[Saved data entries]
+ + + + +
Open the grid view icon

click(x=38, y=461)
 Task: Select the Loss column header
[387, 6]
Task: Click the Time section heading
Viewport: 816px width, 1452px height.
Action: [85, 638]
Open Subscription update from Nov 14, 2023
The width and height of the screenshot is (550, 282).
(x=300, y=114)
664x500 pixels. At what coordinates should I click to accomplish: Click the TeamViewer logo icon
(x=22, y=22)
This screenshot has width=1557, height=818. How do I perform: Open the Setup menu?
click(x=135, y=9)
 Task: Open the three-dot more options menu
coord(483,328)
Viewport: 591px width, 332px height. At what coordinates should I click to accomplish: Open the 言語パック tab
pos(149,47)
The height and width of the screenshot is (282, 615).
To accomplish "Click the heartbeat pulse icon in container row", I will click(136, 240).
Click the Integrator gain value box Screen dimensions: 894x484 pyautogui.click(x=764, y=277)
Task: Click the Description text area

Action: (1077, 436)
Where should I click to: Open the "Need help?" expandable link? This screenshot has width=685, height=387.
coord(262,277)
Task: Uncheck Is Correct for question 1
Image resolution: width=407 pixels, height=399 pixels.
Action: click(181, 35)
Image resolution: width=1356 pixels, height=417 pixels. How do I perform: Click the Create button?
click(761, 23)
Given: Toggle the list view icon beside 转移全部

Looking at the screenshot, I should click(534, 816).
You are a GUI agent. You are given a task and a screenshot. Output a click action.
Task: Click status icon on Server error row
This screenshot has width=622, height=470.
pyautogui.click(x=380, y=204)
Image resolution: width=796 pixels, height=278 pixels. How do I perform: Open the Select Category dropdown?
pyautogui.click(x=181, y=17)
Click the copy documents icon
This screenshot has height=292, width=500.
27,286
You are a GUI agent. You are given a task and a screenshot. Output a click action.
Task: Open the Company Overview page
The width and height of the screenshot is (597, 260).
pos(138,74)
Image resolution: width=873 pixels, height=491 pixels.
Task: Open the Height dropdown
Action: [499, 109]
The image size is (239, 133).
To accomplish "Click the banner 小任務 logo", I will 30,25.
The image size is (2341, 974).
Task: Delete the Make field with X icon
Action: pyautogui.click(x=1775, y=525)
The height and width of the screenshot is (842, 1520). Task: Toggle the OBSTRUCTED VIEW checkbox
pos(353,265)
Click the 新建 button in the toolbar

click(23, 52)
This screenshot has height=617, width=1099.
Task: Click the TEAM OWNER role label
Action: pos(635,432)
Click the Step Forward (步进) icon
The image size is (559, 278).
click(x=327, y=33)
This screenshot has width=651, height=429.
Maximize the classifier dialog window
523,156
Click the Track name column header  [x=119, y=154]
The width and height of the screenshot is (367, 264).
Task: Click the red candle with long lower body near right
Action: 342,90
+ + + + +
Problem - Copy each line above that contains the string "This". Case counts.

Complete output -
This screenshot has width=1557, height=818. How do I perform: Open the Setup menu?
Where should I click to: Open the "Need help?" expandable link? This screenshot has width=685, height=387.
This screenshot has width=622, height=470.
This screenshot has height=292, width=500.
This screenshot has height=617, width=1099.
This screenshot has width=651, height=429.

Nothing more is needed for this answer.